Liverpool’s club scene, of course, includes The Cavern (350, 300), although no longer the original venue where The Beatles played.
“We have live music all day, every day, with up to five ticketed-events a week,” says director of music and events Jon Keats, who points to local acts Red Rum Club, The Mysterines and Zuzu as ones to watch. “Ticket sales are generally very good.”
Acts playing the venue include Andy Fairweather Low, A Flock of Seagulls, Martin Stephenson & The Daintees, The Christians, China Crisis (all in-house), Big Country (RAM), The Parlotones, From the Jam and Jah Wobble (all AGMP).
Sounds of the city
With 2,000 delegates attending this year, multi-venue convention and music festival Liverpool Sound City continues to be a major fixture in the live music calendar.
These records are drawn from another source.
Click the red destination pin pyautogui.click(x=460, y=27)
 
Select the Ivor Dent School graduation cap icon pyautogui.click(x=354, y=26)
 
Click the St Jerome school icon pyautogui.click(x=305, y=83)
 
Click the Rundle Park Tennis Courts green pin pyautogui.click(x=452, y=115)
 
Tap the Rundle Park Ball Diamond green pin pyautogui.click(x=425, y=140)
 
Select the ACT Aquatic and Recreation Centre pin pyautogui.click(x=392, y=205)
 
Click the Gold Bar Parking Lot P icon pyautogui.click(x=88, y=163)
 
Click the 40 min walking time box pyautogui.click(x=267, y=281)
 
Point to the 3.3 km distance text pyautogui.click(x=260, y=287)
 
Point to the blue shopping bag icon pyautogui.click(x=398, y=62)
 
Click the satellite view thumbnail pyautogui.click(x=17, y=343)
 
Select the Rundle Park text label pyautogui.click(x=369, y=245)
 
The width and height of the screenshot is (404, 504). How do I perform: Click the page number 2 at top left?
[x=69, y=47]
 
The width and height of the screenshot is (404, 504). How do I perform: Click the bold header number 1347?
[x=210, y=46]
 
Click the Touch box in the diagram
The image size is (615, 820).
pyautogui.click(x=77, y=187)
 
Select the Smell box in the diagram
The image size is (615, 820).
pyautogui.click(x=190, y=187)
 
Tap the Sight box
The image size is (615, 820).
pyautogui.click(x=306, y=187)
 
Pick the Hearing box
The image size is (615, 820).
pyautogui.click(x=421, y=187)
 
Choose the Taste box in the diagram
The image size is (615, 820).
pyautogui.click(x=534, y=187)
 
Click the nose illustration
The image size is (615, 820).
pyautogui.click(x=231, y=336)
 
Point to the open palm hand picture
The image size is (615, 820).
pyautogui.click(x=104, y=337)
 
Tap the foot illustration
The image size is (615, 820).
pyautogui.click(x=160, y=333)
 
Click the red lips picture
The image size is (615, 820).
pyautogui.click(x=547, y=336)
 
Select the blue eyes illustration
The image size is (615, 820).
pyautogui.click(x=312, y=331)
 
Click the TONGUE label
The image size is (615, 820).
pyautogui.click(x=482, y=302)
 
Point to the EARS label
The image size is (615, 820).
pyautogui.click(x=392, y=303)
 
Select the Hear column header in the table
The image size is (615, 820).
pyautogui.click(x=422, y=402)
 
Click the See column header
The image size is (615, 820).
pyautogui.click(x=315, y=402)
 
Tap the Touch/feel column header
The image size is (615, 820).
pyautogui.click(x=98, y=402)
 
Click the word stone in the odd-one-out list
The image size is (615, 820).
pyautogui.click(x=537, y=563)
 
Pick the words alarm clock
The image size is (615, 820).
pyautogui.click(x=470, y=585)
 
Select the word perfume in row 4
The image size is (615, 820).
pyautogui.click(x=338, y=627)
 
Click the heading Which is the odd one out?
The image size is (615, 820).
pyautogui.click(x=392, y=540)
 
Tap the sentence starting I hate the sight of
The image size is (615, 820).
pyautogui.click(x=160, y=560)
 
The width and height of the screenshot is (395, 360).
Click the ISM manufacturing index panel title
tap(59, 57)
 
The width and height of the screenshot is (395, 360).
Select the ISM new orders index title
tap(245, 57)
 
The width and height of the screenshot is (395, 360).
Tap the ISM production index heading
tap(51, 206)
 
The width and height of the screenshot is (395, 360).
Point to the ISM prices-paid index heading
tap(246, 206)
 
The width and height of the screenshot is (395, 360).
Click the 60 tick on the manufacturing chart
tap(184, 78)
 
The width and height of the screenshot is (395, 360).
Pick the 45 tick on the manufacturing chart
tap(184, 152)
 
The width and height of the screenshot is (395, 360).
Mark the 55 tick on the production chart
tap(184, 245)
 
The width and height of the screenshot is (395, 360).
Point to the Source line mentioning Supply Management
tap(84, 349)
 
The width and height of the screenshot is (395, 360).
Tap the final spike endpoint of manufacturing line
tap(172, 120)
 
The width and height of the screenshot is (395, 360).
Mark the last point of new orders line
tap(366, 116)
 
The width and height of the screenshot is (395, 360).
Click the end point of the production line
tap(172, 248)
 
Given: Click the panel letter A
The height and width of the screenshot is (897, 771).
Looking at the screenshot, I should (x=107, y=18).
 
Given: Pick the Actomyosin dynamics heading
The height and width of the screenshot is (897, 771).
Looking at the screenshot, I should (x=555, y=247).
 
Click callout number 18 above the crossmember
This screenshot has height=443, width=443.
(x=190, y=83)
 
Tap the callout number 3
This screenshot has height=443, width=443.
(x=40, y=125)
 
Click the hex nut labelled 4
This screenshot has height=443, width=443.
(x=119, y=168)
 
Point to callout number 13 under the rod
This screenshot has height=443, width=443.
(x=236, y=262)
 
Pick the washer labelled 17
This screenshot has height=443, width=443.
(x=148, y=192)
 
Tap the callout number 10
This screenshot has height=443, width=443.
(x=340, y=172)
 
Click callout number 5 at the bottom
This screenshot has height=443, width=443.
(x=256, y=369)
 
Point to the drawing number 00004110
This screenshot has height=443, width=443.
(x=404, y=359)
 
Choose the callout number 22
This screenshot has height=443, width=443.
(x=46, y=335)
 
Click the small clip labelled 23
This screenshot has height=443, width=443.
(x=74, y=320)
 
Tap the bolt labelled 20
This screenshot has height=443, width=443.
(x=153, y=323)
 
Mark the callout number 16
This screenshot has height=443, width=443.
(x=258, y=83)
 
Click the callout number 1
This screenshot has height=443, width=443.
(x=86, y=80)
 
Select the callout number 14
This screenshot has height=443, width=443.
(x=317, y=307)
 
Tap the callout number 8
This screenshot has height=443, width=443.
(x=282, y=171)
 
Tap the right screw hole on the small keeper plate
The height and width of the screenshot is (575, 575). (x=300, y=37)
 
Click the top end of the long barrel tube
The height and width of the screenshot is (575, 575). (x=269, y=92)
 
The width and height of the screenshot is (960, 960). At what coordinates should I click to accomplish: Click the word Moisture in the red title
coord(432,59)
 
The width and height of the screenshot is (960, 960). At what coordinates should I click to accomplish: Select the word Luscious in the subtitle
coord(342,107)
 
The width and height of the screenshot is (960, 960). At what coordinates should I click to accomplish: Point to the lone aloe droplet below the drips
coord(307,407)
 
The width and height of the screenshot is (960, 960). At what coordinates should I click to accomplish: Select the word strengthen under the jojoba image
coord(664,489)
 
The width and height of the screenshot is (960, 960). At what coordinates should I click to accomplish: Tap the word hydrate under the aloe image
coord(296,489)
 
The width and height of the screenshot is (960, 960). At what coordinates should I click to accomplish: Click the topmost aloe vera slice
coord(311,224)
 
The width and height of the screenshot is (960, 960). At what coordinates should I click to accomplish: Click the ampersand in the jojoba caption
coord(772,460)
This year festival line-up included more than 300 acts from 27 countries with approximately 75 local artistes playing across three days in May. Headliners this year included Loyle Carner and Mabel.
Sound City marketing manager Lois Warrington says the event is internationally renowned as one of the UK’s leading independent festivals and conferences.
“Sound City provides a huge platform for emerging acts in Liverpool as we take to 18 amazing independent venues across the city and the Baltic Triangle,” she says. “Over the three days, we are joined by industry professionals from not just the UK but from across the entire world.
“We are able to bring both artiste and industry together for them to learn from one another and develop their careers.
“Year on year we are amazed by the calibre of artistes we have join us and we are proud to be able to present an exciting and diverse line-up and give new acts new opportunities to establish a presence here in Liverpool.”
One of the most renowned Liverpool-based national promoters in is Chas Cole of CMP Live, which has Deacon Blue and Brit Floyd in M&S Bank Arena, plus Jools Holland & His Rhythm & Blues Orchestra, Rumours of Fleetwood Mac and The Classic Rock Show in the Philharmonic Hall.
“Most of our acts are touring internationally, across Europe and the US, and what is interesting to see is the locations where we are regularly having to put on multiple dates,” says Cole. “Liverpool definitely falls into that category.
“We are seeing more and more of our artistes doing multiple nights in the city. In 2020, Rumours of Fleetwood Mac have three dates in Liverpool and will sell over 6,000 tickets.”